Phil Gillam: Enjoying a brush with history in Shrewsbury
Under the bright blue skies of a crisp and frosty morning, we went for a walk over Kingsland Bridge, across Beck's Fields on the outer bank of the river's horseshoe loop and then over Porthill Bridge and through The Quarry.
It was one of those walks that make you appreciate just how lucky you are to live in a town as beautiful as Shrewsbury.
This was on Sunday.
It was a stroll that allowed my wife and I to reflect upon the fantastic family Christmas we've just enjoyed, and to also look ahead a little into the unknown (or 2015 as we like to call it).
Wandering through the Dingle, the elegant tower of the Georgian gem that is St Chad's Church made itself known through the leafless branches of spidery trees, its silver dome gleaming in the perfect sunlight.
It made me recall that when I was eight I won a Blue Peter badge by sending in a painting of St Chad's - an early Phil Gillam masterpiece in watercolours which I'd Sellotaped to a cut-out piece of a Kellogg's cornflakes packet so that the work of art would not get bent in the post. Valerie Singleton and John Noakes were obviously impressed.
Anyway, back to the present, and back to St Chad's.
The sight of this lovely church also reminded me of the Nine Lessons and Carols service we'd enjoyed there just a couple of weeks before, a magical candle-lit evening of glorious music that would surely have moved even the most cynical of men.
Ah, well . . .
Back across the river, The Boathouse inn has to be one of our town's prettiest pubs - and it was here on Sunday that we decided to have lunch. The black and white riverside pub is about as typically English as fish and chips - which is what I chose from the menu.
Nice meal. Gorgeous setting. Sun streaming through the windows. What's not to like?
And on such an idyllic day, it's somewhat difficult to accept that this building was where many victims of the Plague were brought during the outbreak of 1650, according to the parish registers of St Chad's.

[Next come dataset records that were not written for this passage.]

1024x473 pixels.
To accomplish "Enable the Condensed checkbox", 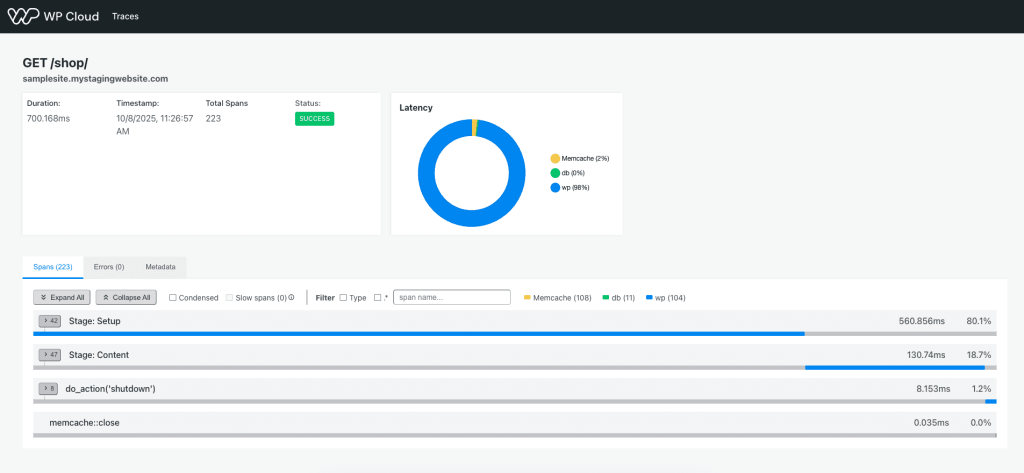I will pyautogui.click(x=173, y=298).
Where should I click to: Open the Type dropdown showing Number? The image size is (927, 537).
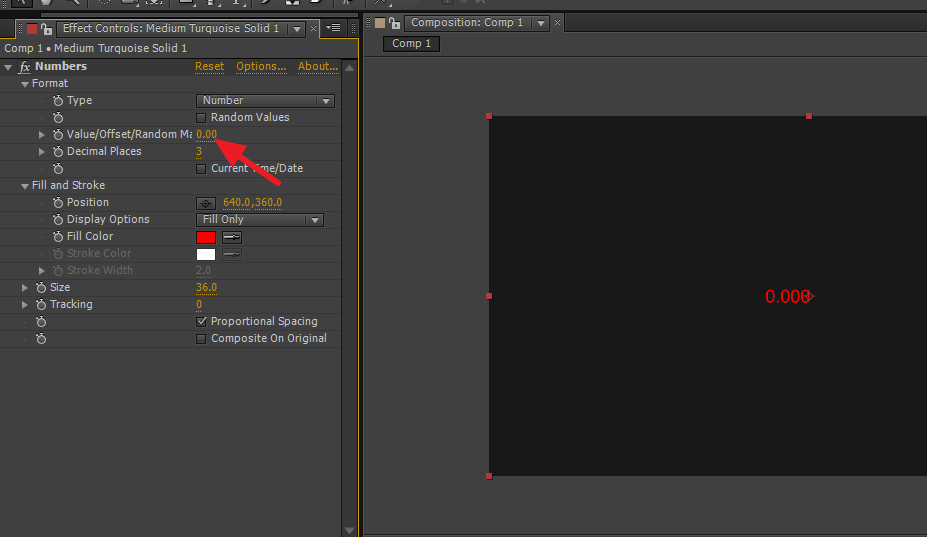pos(265,101)
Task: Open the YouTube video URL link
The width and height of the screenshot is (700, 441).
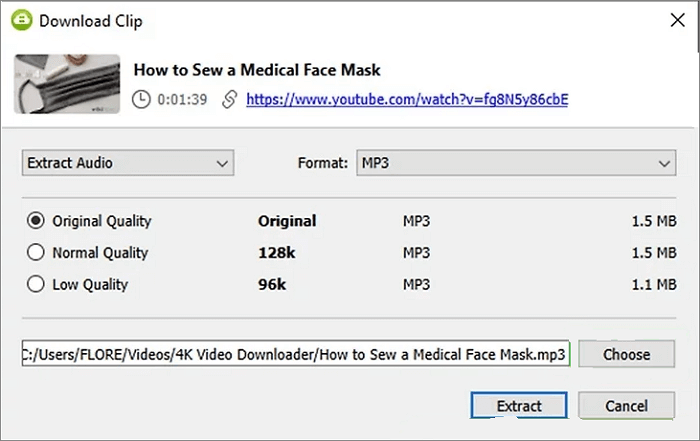Action: (407, 99)
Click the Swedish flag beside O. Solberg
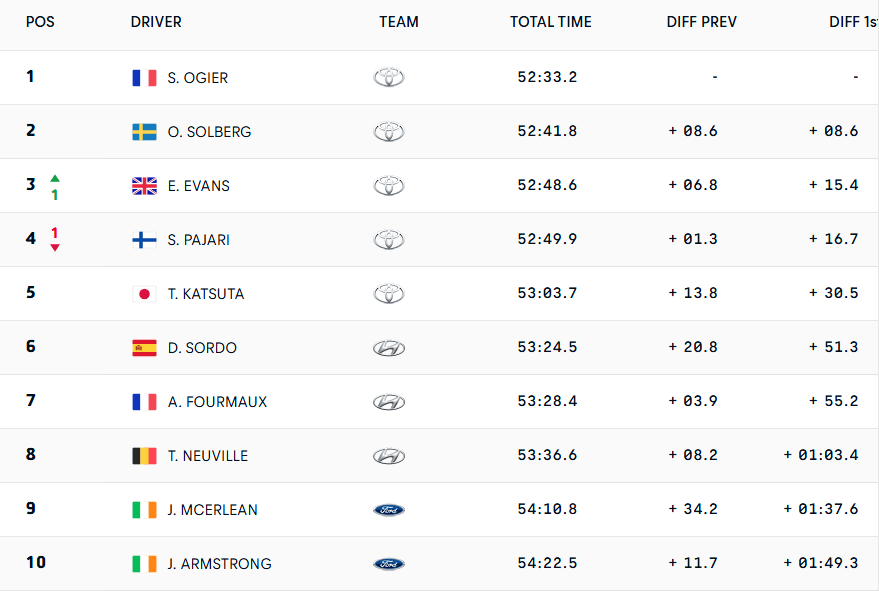The image size is (879, 591). (x=144, y=132)
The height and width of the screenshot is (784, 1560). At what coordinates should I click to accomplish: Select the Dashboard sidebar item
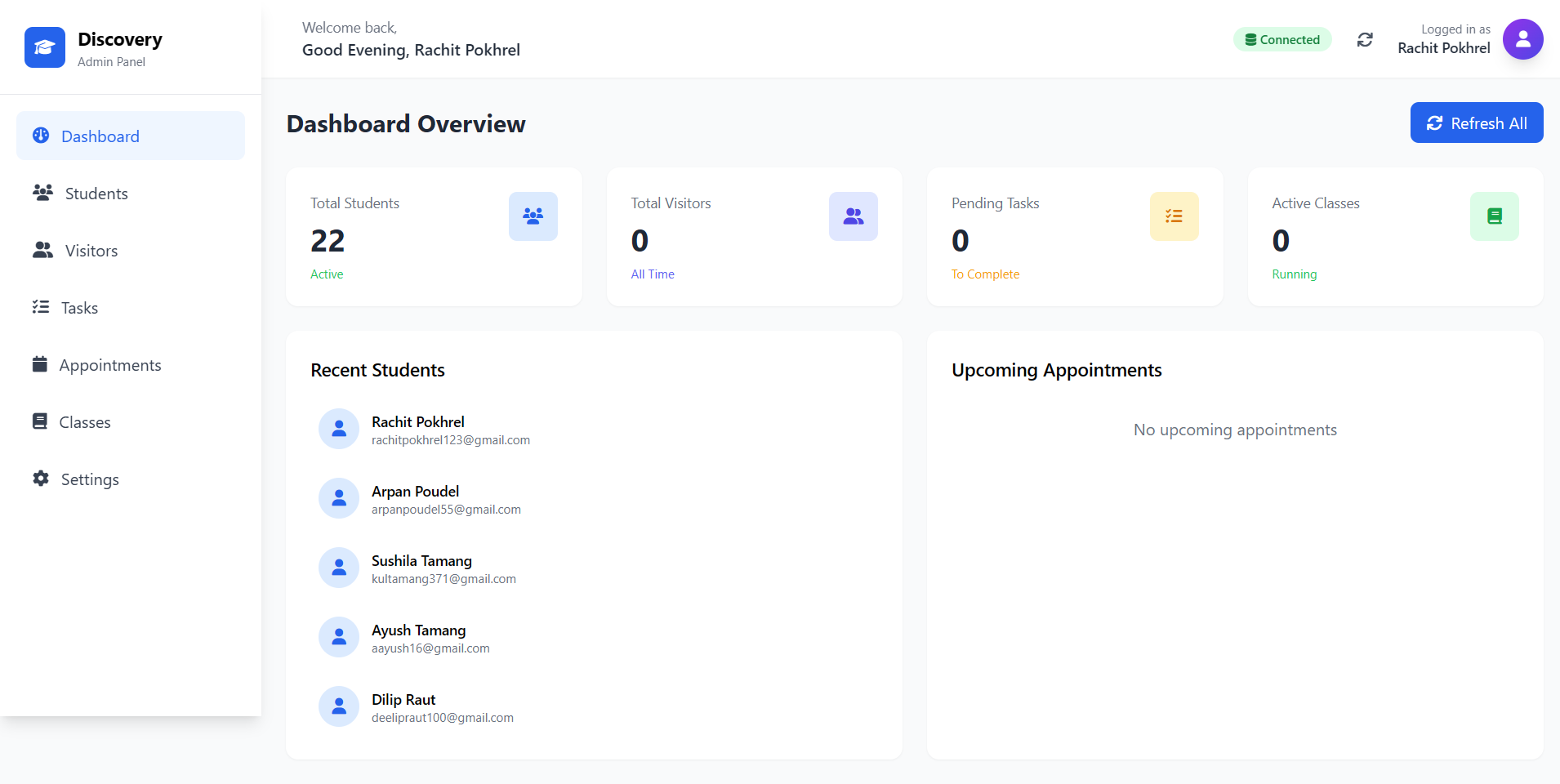[x=100, y=136]
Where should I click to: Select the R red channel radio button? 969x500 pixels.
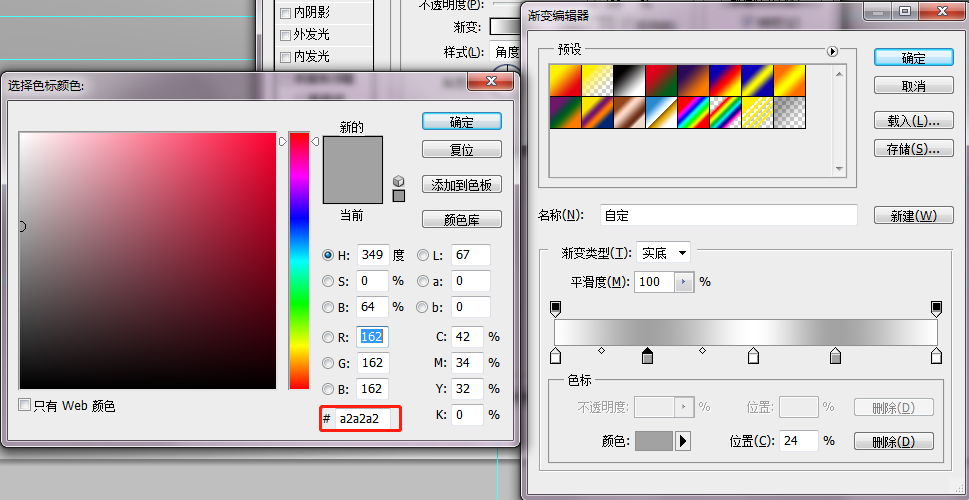coord(328,337)
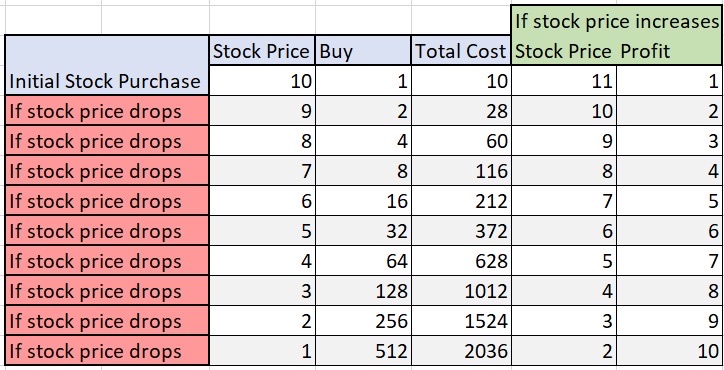Click the Buy cell containing 64
Viewport: 724px width, 370px height.
click(x=363, y=261)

The population of Shrewsbury at that time was only around 3,000 and it is believed the borough lost one tenth of its citizens to the Plague. There you go - that pesky old history rearing its head again. But, hey, that's all part of the charm in a town like this.
The Boathouse (he said, warming to his theme) later became a public house and was popular with the bargees and watermen operating on the river. In 1863 a special event was staged here involving the lighting of lamps and the display of a star created by a series of gas jets. All this was to mark the royal marriage of the Prince of Wales to Princess Alexandra of Denmark. Ah, yes, any excuse for a knees-up!
For some years, a river boat called the Severn Queen offered trips from the pub. And a ferryboat used to take passengers back and forth across the river at this point, a service which of course came to an end with the opening of the Porthill Bridge in January 1923.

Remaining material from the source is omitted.